[Records from a data source]
----

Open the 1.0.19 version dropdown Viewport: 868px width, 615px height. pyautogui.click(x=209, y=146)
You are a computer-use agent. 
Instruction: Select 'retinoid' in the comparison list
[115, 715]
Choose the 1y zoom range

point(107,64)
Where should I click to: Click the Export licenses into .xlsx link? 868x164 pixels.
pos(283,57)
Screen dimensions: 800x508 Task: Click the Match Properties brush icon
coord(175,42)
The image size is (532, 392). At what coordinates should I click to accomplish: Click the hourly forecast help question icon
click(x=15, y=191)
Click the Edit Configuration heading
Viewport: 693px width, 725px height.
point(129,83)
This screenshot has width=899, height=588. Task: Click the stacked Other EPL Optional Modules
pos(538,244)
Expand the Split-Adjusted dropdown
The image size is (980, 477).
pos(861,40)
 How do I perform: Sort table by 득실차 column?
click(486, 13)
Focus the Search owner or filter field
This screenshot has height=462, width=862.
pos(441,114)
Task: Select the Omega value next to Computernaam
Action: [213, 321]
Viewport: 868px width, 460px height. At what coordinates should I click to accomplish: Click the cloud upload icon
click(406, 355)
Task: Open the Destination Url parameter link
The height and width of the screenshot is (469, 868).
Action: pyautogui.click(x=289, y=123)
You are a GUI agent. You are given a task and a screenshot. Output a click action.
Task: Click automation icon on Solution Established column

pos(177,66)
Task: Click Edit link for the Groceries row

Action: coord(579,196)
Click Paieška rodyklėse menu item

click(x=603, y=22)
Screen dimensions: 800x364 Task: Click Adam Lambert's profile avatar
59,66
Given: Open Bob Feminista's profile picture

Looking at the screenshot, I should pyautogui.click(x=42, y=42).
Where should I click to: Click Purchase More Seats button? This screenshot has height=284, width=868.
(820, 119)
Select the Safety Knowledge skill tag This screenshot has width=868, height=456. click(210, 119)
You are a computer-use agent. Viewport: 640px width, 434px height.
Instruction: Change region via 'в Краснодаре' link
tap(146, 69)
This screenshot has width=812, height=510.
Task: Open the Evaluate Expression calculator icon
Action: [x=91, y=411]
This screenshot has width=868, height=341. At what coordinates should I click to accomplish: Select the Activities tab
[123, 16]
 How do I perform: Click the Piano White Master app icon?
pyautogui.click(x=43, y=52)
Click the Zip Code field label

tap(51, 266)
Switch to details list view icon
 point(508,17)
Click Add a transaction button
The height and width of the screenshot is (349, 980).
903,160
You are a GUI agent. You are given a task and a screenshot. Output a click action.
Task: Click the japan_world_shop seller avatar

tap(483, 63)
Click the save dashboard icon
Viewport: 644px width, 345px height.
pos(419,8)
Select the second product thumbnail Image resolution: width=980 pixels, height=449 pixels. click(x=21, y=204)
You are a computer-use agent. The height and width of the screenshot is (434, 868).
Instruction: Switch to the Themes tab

----

▶ WHAT THE TASK REQUIRES
Copy each line of the records that contains the word "dropdown".

▶ ANSWER TO THIS EXERCISE
Open the 1.0.19 version dropdown Viewport: 868px width, 615px height. pyautogui.click(x=209, y=146)
Expand the Split-Adjusted dropdown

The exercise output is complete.